Ma non basta, secondo Brandolini «appare inefficiente variare i margini di flessibilità in risposta alla situazione congiunturale attraverso modifiche degli istituti contrattuali». Piuttosto occorrerebbe «un adeguamento lungo il ciclo, secondo regole prefissate, del differenziale tra gli oneri contributivi previsti per le diverse forme contrattuali».

Inoltre anche gli incentivi previsti sono di incerta applicazione e di entità troppo contenuta per essere realmente efficaci. Le misure per esempio a favore dei giovani tra 18 e 29 anni in condizioni di particolare svantaggio, si rivolgono in linea teorica ad una platea di potenziali beneficiari di quasi 2,9 milioni di persone ma «i vincoli di finanziamento consentono di incentivare ogni anno l’assunzione di un numero di giovani lavoratori compreso tra 30.000 e 50.000». Al di là della possibilità di graduazione degli interventi, resta, secondo Bankitalia , il fatto che l’esperienza del passato «dimostra che gran parte delle assunzioni agevolate sarebbe stata comunque effettuata: una quota significativa delle risorse verrebbe pertanto impiegata senza produrre effetti occupazionali aggiuntivi rispetto a quanto sarebbe altrimenti avvenuto».

Il provvedimento insomma per l’Istituto di via Nazionale non è in grado di affrontare adeguatamente l’emergenza lavoro causata dal prolungarsi della recessione. Una recessione che il Fondo monetario internazionale vede più grave del previsto, per l’intera Eurolandia e per l’Italia in particolare, il cui Pil (Prodotto interno lordo) dovrebbe calare a fine anno dell’1,8% contro l’1,5% stimato tre mesi fa. Le cose andranno un po’ meglio solo nel 2014, quando la nostra economia potrebbe crescere dello 0,7%, lo 0,2% in più del previsto.
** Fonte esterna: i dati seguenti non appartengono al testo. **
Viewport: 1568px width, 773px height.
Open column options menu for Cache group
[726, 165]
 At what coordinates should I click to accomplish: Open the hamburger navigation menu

Qualche segnale positivo, peraltro debolissimo, arriva dai dati dell’Istat sul potere d’acquisto delle famiglie italiane che nel primo trimestre di quest’anno è migliorato dello 0,5% rispetto ai tre mesi precedenti, interrompendo così la serie di variazioni negative iniziata 2 anni fa. Resta comunque in rosso il confronto su base annua che segna un calo del 2,4%. Nello stesso periodo, tra gennaio e marzo 2013, il reddito disponibile è aumentato dello 0,8% (-0,4% su base annua). In aumento infine anche la propensione al risparmio che è stata pari al 9,3%, in crescita di 0,9 punti rispetto sia al trimestre precedente, sia a quello corrispondente del 2012.